▶ Work order: Scan the lines below; pull out those with "computer".

▶ Task data:
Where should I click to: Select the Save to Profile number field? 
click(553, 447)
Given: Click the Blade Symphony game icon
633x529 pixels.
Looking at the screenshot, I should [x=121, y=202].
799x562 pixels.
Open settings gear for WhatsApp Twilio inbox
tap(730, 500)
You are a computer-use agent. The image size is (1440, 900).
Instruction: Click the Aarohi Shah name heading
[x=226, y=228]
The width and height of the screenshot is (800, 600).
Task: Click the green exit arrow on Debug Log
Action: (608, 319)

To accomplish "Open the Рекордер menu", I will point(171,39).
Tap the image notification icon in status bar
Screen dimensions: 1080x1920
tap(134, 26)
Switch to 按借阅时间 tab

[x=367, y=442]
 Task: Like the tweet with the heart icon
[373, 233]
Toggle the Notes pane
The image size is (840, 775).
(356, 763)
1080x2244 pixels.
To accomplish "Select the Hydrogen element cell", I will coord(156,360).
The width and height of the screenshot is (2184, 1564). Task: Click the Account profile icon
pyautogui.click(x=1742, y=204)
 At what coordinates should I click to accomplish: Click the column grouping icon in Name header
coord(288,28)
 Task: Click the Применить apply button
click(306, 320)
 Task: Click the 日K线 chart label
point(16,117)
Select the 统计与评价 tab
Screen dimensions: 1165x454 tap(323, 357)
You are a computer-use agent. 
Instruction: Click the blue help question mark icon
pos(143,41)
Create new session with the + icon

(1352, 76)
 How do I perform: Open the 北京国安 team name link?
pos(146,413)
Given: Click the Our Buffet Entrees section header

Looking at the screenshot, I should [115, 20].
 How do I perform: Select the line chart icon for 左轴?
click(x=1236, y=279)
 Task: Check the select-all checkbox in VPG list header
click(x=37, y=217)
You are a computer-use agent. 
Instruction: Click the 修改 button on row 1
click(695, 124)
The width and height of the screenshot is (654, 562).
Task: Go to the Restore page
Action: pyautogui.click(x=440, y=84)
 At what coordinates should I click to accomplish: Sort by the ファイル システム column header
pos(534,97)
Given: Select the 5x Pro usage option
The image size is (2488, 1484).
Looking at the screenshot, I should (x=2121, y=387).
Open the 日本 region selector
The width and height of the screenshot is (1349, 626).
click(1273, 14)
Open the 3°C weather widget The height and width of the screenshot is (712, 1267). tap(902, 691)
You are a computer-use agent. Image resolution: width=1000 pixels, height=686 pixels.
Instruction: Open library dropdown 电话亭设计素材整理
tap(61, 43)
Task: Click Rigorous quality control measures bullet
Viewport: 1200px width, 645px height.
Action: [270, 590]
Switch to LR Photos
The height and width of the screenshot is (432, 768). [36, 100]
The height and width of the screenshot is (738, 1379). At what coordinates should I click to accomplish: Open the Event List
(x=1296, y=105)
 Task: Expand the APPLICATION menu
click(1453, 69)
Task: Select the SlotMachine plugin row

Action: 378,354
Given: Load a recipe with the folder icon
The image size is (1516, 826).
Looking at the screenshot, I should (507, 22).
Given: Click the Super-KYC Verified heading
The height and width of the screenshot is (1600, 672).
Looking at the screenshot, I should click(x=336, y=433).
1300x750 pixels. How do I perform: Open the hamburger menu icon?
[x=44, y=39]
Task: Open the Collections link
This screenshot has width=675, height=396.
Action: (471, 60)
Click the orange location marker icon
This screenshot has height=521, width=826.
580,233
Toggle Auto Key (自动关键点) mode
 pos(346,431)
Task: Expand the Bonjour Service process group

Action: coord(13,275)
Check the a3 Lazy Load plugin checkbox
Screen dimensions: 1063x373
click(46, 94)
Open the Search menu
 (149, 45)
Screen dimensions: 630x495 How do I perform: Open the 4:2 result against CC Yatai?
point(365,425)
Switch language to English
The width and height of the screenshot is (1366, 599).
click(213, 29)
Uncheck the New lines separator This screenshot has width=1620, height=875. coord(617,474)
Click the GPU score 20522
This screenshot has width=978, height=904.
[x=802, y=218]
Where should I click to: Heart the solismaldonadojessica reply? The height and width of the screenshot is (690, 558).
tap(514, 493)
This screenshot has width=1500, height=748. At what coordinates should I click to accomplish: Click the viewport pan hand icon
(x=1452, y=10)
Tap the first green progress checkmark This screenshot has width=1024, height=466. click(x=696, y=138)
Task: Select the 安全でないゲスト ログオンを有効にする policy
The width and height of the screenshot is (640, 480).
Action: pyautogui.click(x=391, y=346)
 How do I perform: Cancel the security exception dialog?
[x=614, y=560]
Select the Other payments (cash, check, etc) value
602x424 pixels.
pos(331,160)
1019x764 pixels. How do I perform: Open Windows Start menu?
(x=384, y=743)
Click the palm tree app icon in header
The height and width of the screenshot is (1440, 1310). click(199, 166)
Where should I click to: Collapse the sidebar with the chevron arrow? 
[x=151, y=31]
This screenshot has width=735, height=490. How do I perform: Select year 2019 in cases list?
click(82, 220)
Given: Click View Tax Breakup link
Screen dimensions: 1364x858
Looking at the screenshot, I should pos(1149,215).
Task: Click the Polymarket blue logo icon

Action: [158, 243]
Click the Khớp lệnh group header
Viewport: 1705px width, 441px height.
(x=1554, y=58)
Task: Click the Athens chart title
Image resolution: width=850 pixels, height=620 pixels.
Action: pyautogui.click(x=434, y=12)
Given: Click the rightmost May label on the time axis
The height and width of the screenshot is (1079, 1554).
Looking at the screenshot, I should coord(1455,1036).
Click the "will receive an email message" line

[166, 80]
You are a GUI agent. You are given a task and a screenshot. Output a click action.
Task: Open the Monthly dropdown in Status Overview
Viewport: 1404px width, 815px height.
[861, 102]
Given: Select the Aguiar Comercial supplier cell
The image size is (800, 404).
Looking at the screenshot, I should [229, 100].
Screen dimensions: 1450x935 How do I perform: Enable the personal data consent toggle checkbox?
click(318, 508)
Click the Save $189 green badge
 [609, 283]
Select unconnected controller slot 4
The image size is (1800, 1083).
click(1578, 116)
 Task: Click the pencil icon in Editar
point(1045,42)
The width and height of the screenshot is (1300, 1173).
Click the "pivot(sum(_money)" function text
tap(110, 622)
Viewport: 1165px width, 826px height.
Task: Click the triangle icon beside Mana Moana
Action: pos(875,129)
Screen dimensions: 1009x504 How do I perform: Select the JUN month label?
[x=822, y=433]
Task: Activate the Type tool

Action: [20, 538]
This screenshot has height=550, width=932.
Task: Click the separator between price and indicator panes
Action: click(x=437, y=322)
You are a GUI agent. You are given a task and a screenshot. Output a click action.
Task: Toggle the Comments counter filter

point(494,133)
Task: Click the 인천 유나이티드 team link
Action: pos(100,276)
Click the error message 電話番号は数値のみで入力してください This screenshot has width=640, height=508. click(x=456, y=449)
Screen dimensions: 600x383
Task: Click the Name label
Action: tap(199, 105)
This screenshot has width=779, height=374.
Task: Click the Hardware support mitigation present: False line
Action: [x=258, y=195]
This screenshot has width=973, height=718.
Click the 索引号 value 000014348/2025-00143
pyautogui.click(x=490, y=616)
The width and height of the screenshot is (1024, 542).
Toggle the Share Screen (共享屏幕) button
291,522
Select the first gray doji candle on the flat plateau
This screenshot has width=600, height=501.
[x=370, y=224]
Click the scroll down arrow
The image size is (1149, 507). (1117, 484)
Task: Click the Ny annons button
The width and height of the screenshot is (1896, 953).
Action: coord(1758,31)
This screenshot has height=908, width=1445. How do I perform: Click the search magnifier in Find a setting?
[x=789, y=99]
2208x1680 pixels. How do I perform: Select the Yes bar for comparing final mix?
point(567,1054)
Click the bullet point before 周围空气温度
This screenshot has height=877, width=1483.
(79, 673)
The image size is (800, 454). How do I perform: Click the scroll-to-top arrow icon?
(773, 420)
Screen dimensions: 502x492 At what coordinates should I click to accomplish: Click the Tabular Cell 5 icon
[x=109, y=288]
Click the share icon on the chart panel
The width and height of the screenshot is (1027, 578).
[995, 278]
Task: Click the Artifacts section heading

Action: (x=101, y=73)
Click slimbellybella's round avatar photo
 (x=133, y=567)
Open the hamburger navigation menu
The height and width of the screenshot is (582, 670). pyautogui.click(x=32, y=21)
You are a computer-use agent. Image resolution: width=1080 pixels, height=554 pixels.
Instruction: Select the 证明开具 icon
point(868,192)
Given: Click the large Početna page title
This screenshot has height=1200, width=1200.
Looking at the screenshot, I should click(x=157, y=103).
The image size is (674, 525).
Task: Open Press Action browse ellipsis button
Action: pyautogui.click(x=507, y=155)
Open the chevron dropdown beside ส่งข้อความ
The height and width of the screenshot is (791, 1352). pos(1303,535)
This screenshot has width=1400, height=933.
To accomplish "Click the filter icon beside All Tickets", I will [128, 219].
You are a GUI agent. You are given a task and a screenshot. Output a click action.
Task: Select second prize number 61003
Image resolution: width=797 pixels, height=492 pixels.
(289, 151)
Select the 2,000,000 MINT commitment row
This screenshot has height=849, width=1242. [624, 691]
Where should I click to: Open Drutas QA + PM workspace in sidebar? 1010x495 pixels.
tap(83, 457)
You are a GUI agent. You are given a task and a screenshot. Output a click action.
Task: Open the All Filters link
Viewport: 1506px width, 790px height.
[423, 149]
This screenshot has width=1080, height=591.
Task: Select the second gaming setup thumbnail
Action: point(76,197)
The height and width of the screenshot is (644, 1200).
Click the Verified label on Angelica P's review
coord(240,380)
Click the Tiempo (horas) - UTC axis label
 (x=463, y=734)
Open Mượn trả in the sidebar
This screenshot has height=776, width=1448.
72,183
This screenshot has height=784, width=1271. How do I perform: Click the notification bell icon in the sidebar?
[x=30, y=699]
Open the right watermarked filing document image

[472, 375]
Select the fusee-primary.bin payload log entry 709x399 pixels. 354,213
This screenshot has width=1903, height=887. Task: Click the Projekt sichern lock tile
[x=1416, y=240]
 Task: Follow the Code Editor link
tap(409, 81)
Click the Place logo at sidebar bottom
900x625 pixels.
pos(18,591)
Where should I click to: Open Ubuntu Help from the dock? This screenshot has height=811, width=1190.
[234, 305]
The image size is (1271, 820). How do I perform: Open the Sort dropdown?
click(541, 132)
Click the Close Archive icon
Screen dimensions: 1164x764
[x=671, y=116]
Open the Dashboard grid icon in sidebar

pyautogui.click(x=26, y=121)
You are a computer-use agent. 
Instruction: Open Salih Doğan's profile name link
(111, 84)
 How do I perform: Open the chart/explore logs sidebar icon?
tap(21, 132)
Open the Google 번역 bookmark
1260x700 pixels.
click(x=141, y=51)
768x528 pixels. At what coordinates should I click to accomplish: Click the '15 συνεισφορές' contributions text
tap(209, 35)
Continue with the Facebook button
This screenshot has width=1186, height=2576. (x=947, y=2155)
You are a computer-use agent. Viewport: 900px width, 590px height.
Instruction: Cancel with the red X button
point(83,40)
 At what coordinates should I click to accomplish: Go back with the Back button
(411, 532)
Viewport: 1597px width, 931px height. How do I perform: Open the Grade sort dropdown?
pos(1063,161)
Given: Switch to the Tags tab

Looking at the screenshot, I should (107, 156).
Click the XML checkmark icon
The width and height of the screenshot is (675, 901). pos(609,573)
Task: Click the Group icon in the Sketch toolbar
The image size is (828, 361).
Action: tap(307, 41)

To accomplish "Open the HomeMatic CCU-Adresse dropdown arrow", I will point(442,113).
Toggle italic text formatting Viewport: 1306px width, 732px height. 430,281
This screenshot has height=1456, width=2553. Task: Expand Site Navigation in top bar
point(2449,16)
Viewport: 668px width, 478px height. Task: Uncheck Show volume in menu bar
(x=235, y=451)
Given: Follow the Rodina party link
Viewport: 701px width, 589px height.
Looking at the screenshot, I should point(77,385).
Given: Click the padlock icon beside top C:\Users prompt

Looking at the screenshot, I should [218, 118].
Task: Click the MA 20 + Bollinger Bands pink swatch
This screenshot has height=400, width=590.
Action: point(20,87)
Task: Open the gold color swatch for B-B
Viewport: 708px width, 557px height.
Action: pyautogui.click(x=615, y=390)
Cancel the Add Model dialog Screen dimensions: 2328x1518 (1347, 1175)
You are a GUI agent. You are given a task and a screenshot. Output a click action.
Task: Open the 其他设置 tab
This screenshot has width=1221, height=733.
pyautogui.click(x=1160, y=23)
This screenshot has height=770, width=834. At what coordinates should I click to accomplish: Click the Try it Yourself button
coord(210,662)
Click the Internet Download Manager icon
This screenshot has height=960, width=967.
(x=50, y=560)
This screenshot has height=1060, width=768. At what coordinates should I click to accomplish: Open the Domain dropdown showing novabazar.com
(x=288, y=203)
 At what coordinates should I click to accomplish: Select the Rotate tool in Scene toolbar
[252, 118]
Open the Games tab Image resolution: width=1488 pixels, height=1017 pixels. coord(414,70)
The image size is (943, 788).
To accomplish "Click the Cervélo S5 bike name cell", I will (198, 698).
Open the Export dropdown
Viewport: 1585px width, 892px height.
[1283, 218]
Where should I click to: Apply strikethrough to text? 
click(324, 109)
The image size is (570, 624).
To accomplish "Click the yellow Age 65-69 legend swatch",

▶ Response to this exercise:
You are a computer-use agent. The image size is (1440, 900).
You are a computer-use agent. 
You are a computer-use agent. 
You are a computer-use agent. Image resolution: width=1000 pixels, height=686 pixels.
You are a computer-use agent. Image resolution: width=1080 pixels, height=554 pixels.
You are a computer-use agent. 
You are a computer-use agent. Viewport: 900px width, 590px height.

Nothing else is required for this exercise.